--- START Text extract ---

In other words, the reinforcing surface 175b does not extend across the whole of the bridging frame 175 in the X direction, and the bent portion 172a also does not extend across the whole of the right side-plate frame 172 in the Z direction. That is, the rigidity of the bridging frame 175 is locally made lower than the rigidity of a bridging frame in which a bent portion extends across the whole of the bridging frame in the X direction, and the rigidity of the right side-plate frame 172 is locally made lower than the rigidity of a right side-plate frame in which a bent portion extends across the whole of the right side-plate frame in the Z direction.

As illustrated in FIG. 23, in a left area of the base surface 77a of the shield metal plate 77, a bent portion 77-1 is formed. As illustrated in FIG. 24, one portion of the bent portion 77-1 is bent toward the back side. The bent portion 77-1 is inserted into a rectangular hole portion formed in the reinforcing surface 175b of the bridging frame 175, so that the shield metal plate 77 and the bridging frame 175 are positioned with respect to each other in the up-and-down direction. In this state, the shield metal plate 77 is fastened to the reinforcing surface 175b of the bridging frame 175 via a screw B1.

In addition, in a right area of the base surface 77a of the shield metal plate 77, bent portions 77-2, 77-3, and 77-4 are formed. As illustrated in FIG. 24, one portion of each of the bent portions 77-2, 77-3, and 77-4 is bent toward the back side. The bent portions 77-2, 77-3, and 77-4 are inserted into rectangular hole portions formed in the reinforcing surface 175c (illustrated in FIG. 19) of the bridging frame 175, so that the shield metal plate 77 and the bridging frame 175 are positioned with respect to each other in the up-and-down direction and the right-and-left direction. In this state, the shield metal plate 77 is fastened to the reinforcing surface 175c of the bridging frame 175 via screws B2 and B3.

In addition, in an upper area of the shield surface 77c of the shield metal plate 77, a bent portion 77-5 is formed. As illustrated in FIG. 24, one portion of the bent portion 77-5 is bent toward the back side. The bent portion 77-5 is inserted into a rectangular hole portion formed in the bent portion 172b (illustrated in FIG. 19) of the right side-plate frame 172, so that the shield metal plate 77 and the right side-plate frame 172 are positioned with respect to each other in the right-and-left direction. In this state, the shield metal plate 77 is fastened to the bent portion 172b of the right side-plate frame 172 via a screw B5.

--- END Text extract ---

Work to be completed: Translate this sentence from the shield metal plate text into Spanish: "As illustrated in FIG. 24, one portion of the bent portion 77-1 is bent toward the back side."

--- START Record list ---

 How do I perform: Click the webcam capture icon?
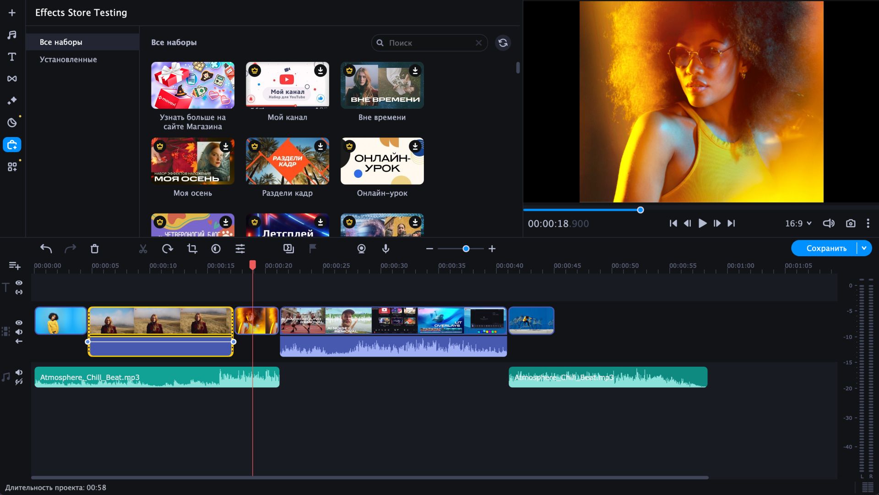point(361,249)
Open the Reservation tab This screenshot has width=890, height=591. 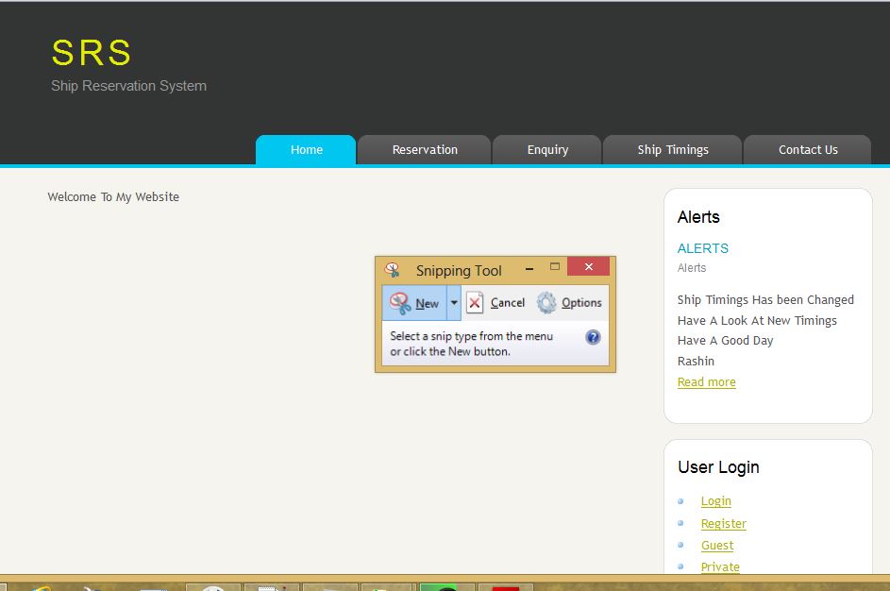tap(425, 150)
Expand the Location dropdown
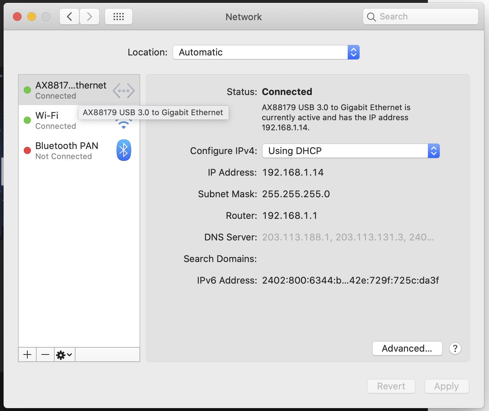 [266, 52]
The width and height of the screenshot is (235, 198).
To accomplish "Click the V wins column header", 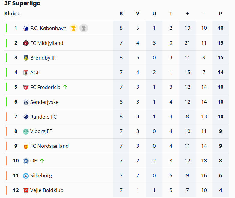I will tap(138, 14).
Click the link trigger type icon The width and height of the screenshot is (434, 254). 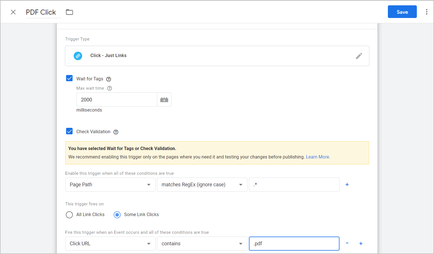pos(78,56)
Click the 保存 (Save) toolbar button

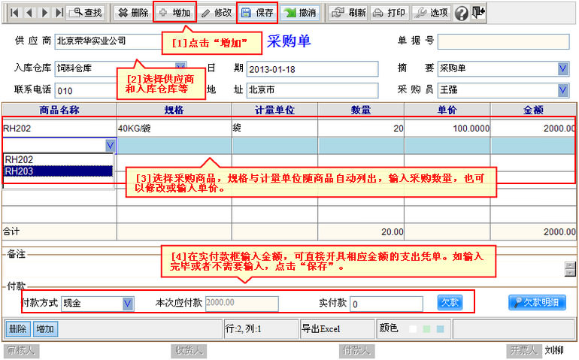[x=257, y=13]
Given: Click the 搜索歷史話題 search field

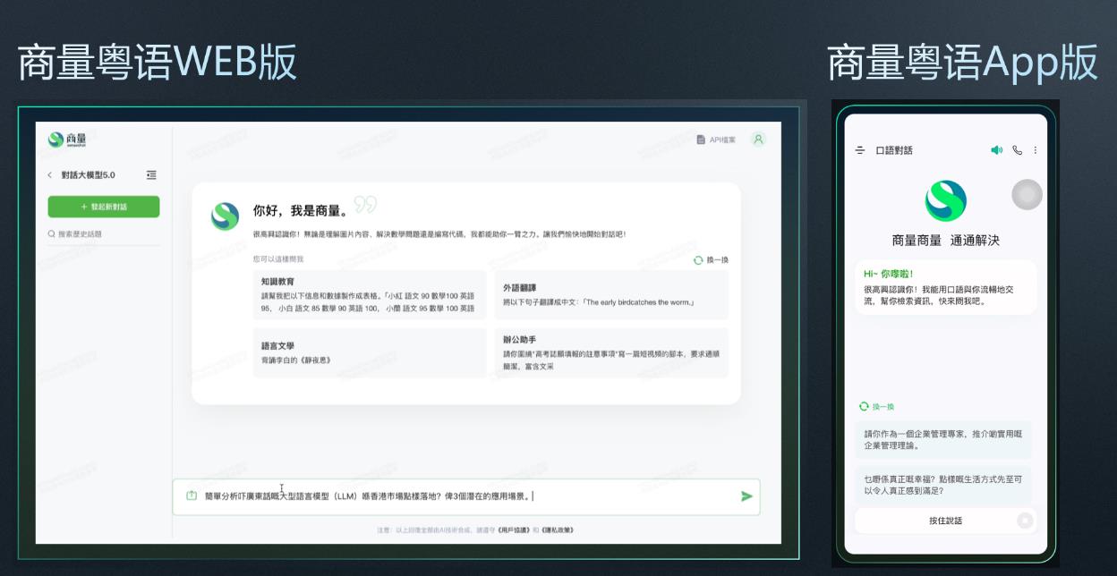Looking at the screenshot, I should click(x=104, y=234).

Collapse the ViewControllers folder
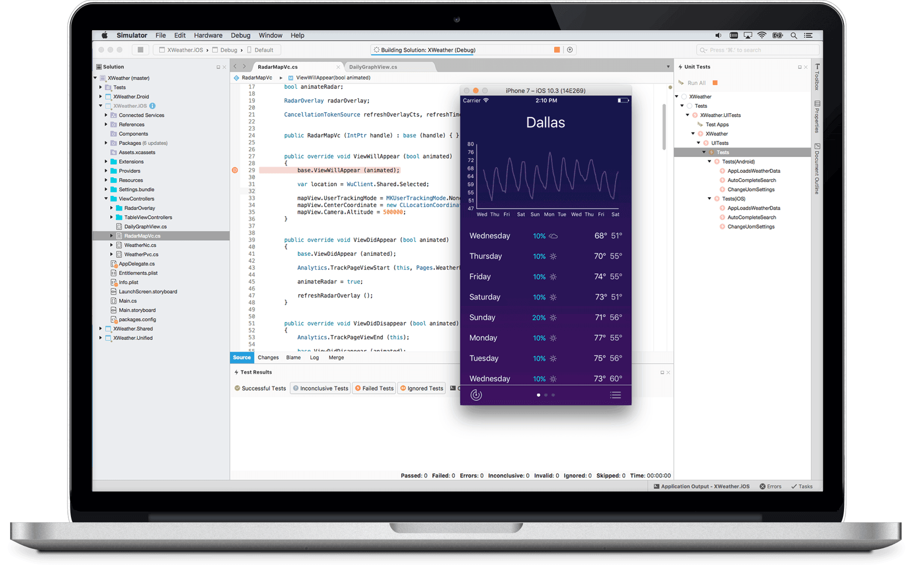(105, 198)
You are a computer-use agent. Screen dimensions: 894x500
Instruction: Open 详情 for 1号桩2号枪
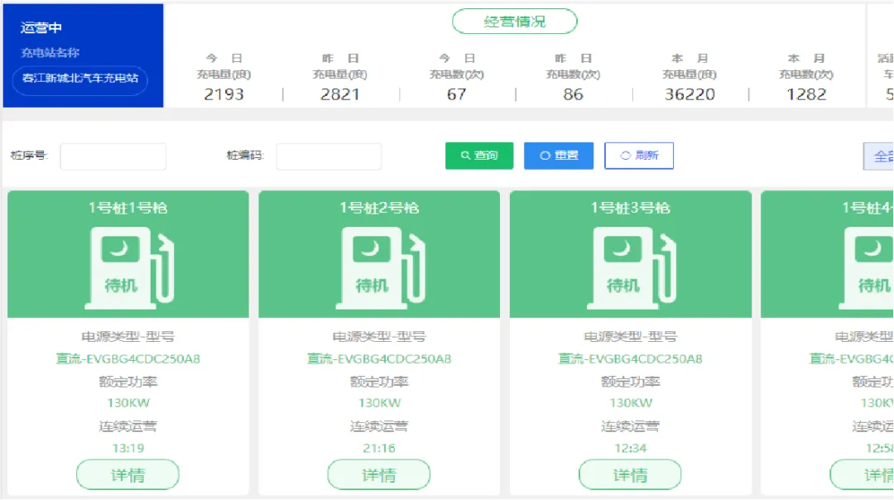pos(378,475)
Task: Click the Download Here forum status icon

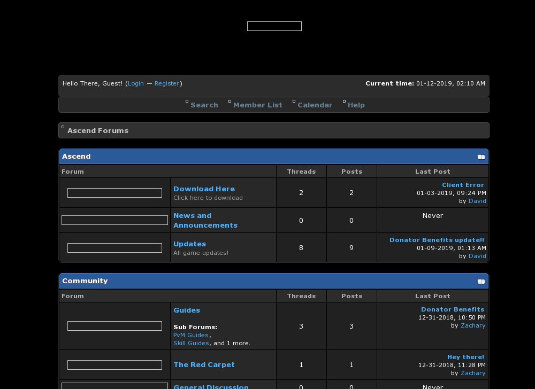Action: (x=114, y=193)
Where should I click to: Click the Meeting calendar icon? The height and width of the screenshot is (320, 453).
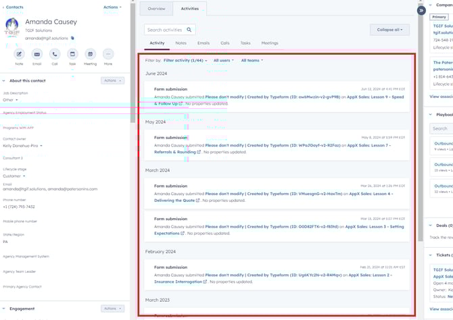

--- END Record list ---

Response to the task: Como se ilustra en la FIG. 24, una parte de la porción doblada 77-1 está doblada hacia el lado posterior.